*** Opening of Exercise input ***

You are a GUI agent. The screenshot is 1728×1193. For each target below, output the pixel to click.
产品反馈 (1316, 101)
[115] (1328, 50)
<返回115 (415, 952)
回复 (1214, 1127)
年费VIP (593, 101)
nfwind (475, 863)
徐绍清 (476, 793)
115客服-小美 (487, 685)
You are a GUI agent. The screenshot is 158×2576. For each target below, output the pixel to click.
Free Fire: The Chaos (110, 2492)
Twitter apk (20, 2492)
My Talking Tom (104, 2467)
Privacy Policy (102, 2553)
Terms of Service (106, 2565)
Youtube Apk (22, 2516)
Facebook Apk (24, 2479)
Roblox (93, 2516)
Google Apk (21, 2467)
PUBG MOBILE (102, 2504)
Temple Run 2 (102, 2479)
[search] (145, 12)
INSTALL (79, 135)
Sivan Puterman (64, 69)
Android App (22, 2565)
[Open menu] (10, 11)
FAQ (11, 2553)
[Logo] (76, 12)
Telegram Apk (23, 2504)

*** Close of Exercise input ***
*** Opening of Exercise input ***

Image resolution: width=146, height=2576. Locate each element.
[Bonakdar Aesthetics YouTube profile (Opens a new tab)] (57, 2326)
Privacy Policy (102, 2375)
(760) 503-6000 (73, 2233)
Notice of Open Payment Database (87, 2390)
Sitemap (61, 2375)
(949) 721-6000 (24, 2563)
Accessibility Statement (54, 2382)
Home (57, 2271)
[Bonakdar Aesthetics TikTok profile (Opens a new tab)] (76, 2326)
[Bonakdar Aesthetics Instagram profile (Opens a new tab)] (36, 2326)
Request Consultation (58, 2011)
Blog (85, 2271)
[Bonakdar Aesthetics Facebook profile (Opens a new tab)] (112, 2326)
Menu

*** Close of Exercise input ***

• **What to do**
Return only the lines between the one holding "Terms of Service (106, 2565)" and the one holding "Telegram Apk (23, 2504)", inclusive, exactly as they appear above.

• **Result of the exercise**
Terms of Service (106, 2565)
Youtube Apk (22, 2516)
Facebook Apk (24, 2479)
Roblox (93, 2516)
Google Apk (21, 2467)
PUBG MOBILE (102, 2504)
Temple Run 2 (102, 2479)
[search] (145, 12)
INSTALL (79, 135)
Sivan Puterman (64, 69)
Android App (22, 2565)
[Open menu] (10, 11)
FAQ (11, 2553)
[Logo] (76, 12)
Telegram Apk (23, 2504)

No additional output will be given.